Non-saturation of Bootstrap Bounds by Hyperbolic Orbifolds

TL;DR

This paper investigates whether bounds from the conformal bootstrap are truly saturated by hyperbolic orbifolds, revealing they are not, and derives formulas for their OPE coefficients using modular forms.

Contribution

It demonstrates that bootstrap bounds are not saturated by hyperbolic orbifolds and introduces formulas for their OPE coefficients based on modular form links.

Findings

Bootstrap bounds are not saturated by hyperbolic orbifolds.

Explicit formulas for OPE coefficients of hyperbolic orbifolds.

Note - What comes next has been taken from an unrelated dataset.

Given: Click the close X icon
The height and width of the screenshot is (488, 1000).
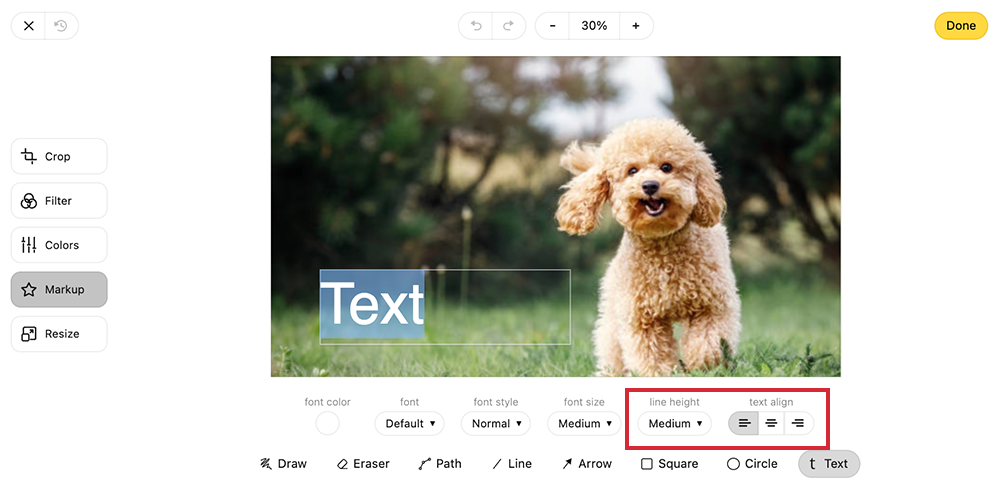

Bounds closely approximate actual values but do not exactly match.

Abstract

In recent years the conformal bootstrap has produced surprisingly tight bounds on many non-perturbative CFTs. It is an open question whether such bounds are indeed saturated by these CFTs. A toy version of this question appears in a recent application of the conformal bootstrap to hyperbolic orbifolds, where one finds bounds on Laplace eigenvalues that are exceptionally close to saturation by explicit orbifolds. In some instances, the bounds agree with the actual values to 11 significant digits. In this work we show, under reasonable assumptions about the convergence of numerics, that these bounds are not in fact saturated. In doing so, we find formulas for the OPE coefficients of hyperbolic orbifolds, using links between them and the Rankin-Cohen brackets of modular forms.